» **Exercise instructions**: Your task is to output every record exactly as it is given.

[Data records]

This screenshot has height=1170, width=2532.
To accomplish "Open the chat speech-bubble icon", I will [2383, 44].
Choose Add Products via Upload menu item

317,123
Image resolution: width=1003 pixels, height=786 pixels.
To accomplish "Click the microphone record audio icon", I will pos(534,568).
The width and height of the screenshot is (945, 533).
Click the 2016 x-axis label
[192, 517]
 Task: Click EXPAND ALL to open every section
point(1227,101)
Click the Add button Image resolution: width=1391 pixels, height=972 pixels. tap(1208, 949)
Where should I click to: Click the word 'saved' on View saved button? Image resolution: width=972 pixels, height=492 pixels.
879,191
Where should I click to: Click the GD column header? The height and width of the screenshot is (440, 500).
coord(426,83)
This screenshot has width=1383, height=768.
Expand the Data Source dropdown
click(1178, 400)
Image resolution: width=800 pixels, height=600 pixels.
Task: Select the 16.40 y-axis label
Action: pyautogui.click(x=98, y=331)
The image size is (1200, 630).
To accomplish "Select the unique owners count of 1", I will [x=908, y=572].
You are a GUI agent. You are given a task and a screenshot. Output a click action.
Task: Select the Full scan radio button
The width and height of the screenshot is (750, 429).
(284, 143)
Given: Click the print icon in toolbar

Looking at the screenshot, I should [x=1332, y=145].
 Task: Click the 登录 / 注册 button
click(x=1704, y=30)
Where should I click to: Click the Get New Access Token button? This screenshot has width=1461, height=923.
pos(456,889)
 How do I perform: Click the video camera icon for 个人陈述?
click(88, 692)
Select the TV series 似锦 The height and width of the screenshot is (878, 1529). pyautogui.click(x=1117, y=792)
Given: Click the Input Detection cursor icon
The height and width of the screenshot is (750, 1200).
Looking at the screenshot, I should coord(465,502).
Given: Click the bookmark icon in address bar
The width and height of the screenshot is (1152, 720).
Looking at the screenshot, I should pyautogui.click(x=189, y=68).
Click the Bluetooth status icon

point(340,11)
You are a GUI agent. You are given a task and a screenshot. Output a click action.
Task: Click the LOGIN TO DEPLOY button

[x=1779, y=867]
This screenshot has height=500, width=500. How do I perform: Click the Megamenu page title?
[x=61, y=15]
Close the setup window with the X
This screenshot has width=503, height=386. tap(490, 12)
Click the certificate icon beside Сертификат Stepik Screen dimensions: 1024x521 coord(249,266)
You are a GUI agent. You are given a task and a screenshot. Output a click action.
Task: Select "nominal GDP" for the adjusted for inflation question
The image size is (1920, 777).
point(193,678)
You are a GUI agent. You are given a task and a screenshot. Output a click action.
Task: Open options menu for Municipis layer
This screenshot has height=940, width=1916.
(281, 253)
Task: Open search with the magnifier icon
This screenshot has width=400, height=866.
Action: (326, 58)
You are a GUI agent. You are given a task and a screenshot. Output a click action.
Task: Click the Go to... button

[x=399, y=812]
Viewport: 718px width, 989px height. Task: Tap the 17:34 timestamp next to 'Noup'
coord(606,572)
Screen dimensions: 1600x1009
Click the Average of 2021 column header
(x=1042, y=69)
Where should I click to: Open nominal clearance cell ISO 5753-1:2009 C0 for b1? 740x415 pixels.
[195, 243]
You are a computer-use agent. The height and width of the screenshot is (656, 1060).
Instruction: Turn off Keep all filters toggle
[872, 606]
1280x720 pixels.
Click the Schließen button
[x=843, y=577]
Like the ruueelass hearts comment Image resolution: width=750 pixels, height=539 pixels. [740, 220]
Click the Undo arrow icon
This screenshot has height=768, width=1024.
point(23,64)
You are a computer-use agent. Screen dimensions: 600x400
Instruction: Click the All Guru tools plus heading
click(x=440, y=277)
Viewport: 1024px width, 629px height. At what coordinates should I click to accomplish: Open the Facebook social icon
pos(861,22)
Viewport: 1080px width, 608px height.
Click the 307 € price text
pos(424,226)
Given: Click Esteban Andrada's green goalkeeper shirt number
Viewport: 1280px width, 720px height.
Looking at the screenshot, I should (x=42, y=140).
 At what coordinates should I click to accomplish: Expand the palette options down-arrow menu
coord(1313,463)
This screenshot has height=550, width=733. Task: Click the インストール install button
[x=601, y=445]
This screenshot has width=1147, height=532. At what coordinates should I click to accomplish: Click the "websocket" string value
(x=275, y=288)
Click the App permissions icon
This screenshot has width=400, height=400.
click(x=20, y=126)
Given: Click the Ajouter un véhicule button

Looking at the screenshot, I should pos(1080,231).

» **Result below**:
This screenshot has height=1170, width=2532.
To accomplish "Open the chat speech-bubble icon", I will [2383, 44].
Choose Add Products via Upload menu item

317,123
Image resolution: width=1003 pixels, height=786 pixels.
To accomplish "Click the microphone record audio icon", I will pos(534,568).
The width and height of the screenshot is (945, 533).
Click the 2016 x-axis label
[192, 517]
 Task: Click EXPAND ALL to open every section
point(1227,101)
Click the Add button Image resolution: width=1391 pixels, height=972 pixels. tap(1208, 949)
Where should I click to: Click the word 'saved' on View saved button? Image resolution: width=972 pixels, height=492 pixels.
879,191
Where should I click to: Click the GD column header? The height and width of the screenshot is (440, 500).
coord(426,83)
This screenshot has width=1383, height=768.
Expand the Data Source dropdown
click(1178, 400)
Image resolution: width=800 pixels, height=600 pixels.
Task: Select the 16.40 y-axis label
Action: pyautogui.click(x=98, y=331)
The image size is (1200, 630).
To accomplish "Select the unique owners count of 1", I will [x=908, y=572].
You are a GUI agent. You are given a task and a screenshot. Output a click action.
Task: Select the Full scan radio button
The width and height of the screenshot is (750, 429).
(284, 143)
Given: Click the print icon in toolbar

Looking at the screenshot, I should [x=1332, y=145].
 Task: Click the 登录 / 注册 button
click(x=1704, y=30)
Where should I click to: Click the Get New Access Token button? This screenshot has width=1461, height=923.
pos(456,889)
 How do I perform: Click the video camera icon for 个人陈述?
click(88, 692)
Select the TV series 似锦 The height and width of the screenshot is (878, 1529). pyautogui.click(x=1117, y=792)
Given: Click the Input Detection cursor icon
The height and width of the screenshot is (750, 1200).
Looking at the screenshot, I should coord(465,502).
Given: Click the bookmark icon in address bar
The width and height of the screenshot is (1152, 720).
Looking at the screenshot, I should pyautogui.click(x=189, y=68).
Click the Bluetooth status icon

point(340,11)
You are a GUI agent. You are given a task and a screenshot. Output a click action.
Task: Click the LOGIN TO DEPLOY button

[x=1779, y=867]
This screenshot has height=500, width=500. How do I perform: Click the Megamenu page title?
[x=61, y=15]
Close the setup window with the X
This screenshot has width=503, height=386. tap(490, 12)
Click the certificate icon beside Сертификат Stepik Screen dimensions: 1024x521 coord(249,266)
You are a GUI agent. You are given a task and a screenshot. Output a click action.
Task: Select "nominal GDP" for the adjusted for inflation question
The image size is (1920, 777).
point(193,678)
You are a GUI agent. You are given a task and a screenshot. Output a click action.
Task: Open options menu for Municipis layer
This screenshot has height=940, width=1916.
(281, 253)
Task: Open search with the magnifier icon
This screenshot has width=400, height=866.
Action: (326, 58)
You are a GUI agent. You are given a task and a screenshot. Output a click action.
Task: Click the Go to... button

[x=399, y=812]
Viewport: 718px width, 989px height. Task: Tap the 17:34 timestamp next to 'Noup'
coord(606,572)
Screen dimensions: 1600x1009
Click the Average of 2021 column header
(x=1042, y=69)
Where should I click to: Open nominal clearance cell ISO 5753-1:2009 C0 for b1? 740x415 pixels.
[195, 243]
You are a computer-use agent. The height and width of the screenshot is (656, 1060).
Instruction: Turn off Keep all filters toggle
[872, 606]
1280x720 pixels.
Click the Schließen button
[x=843, y=577]
Like the ruueelass hearts comment Image resolution: width=750 pixels, height=539 pixels. [740, 220]
Click the Undo arrow icon
This screenshot has height=768, width=1024.
point(23,64)
You are a computer-use agent. Screen dimensions: 600x400
Instruction: Click the All Guru tools plus heading
click(x=440, y=277)
Viewport: 1024px width, 629px height. At what coordinates should I click to accomplish: Open the Facebook social icon
pos(861,22)
Viewport: 1080px width, 608px height.
Click the 307 € price text
pos(424,226)
Given: Click Esteban Andrada's green goalkeeper shirt number
Viewport: 1280px width, 720px height.
Looking at the screenshot, I should (x=42, y=140).
 At what coordinates should I click to accomplish: Expand the palette options down-arrow menu
coord(1313,463)
This screenshot has height=550, width=733. Task: Click the インストール install button
[x=601, y=445]
This screenshot has width=1147, height=532. At what coordinates should I click to accomplish: Click the "websocket" string value
(x=275, y=288)
Click the App permissions icon
This screenshot has width=400, height=400.
click(x=20, y=126)
Given: Click the Ajouter un véhicule button

Looking at the screenshot, I should pos(1080,231).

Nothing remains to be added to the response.